Pour avoir proposé sur Twitter une critique argumentée de propos tenus par Zineb El Rhazoui, Isabelle Kersimon fait sur les réseaux sociaux l’objet d’injures et de diffamations de la part de ce qu’il faut bien appeler des meutes d’insulteurs.

De tels phénomènes sont le symptôme d’une inquiétante dégradation du débat public.
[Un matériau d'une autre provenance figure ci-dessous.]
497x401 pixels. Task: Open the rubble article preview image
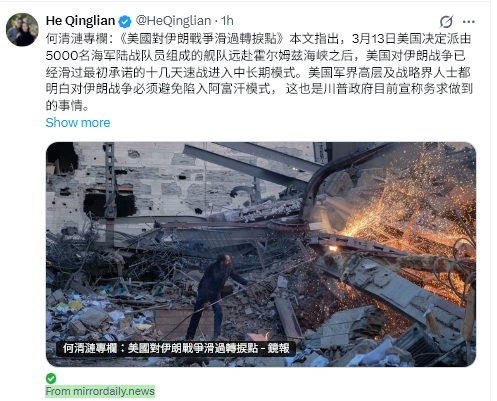tap(261, 254)
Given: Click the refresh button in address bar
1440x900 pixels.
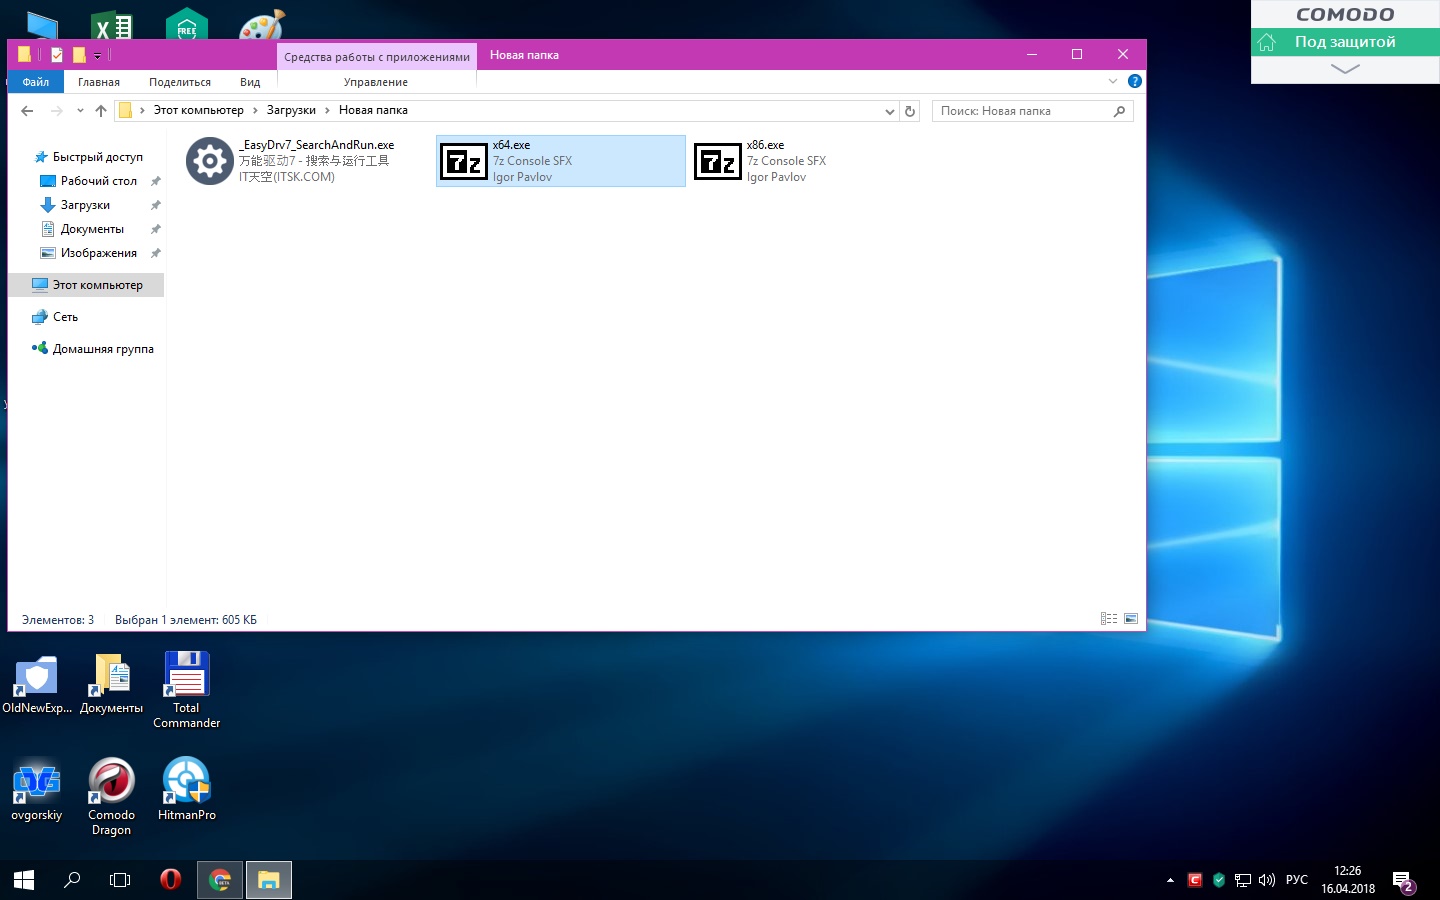Looking at the screenshot, I should 910,111.
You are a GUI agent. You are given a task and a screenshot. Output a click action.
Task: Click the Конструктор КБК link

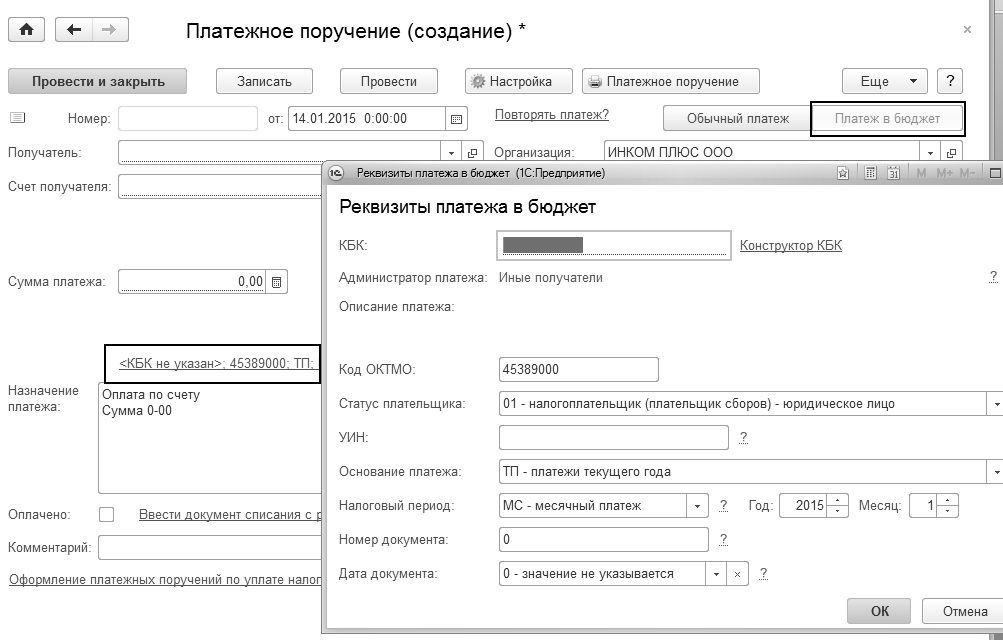[790, 245]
Alors qu’une démocratie vit de la qualité de ses délibérations (qui peuvent passer par des débats d’idées très vifs, mais non par des campagnes de calomnie) et de la volonté d’analyser les problèmes sociaux avec précision afin de leur proposer des solutions, un certain nombre d’influenceurs, actifs sur les réseaux sociaux et dans certains grands médias, ont renoncé au travail de l’analyse et se consacrent à une seule chose : la diffusion de paniques morales et la stigmatisation de quiconque refuse de penser en slogans et en termes de « camps à choisir », comme si nous étions en guerre civile.

Ces simulations verbales d’une guerre civile imaginaire témoignent d’un désintérêt complet pour les solutions démocratiques et d’un véritable désir de cette « guerre civile » dont on brandit la menace pour mieux la faire advenir.

En tant que membres d’honneur de l’INRER, attachés à des positions humanistes et équilibrées, dissociant l’ennemi islamiste de l’ensemble des populations musulmanes, nous souhaitons exprimer tout notre soutien à Isabelle Kersimon.

Jean-Yves Camus, Alain Policar, Jean-Yves Pranchère, Georges Salines, Jean-Louis Vullierme.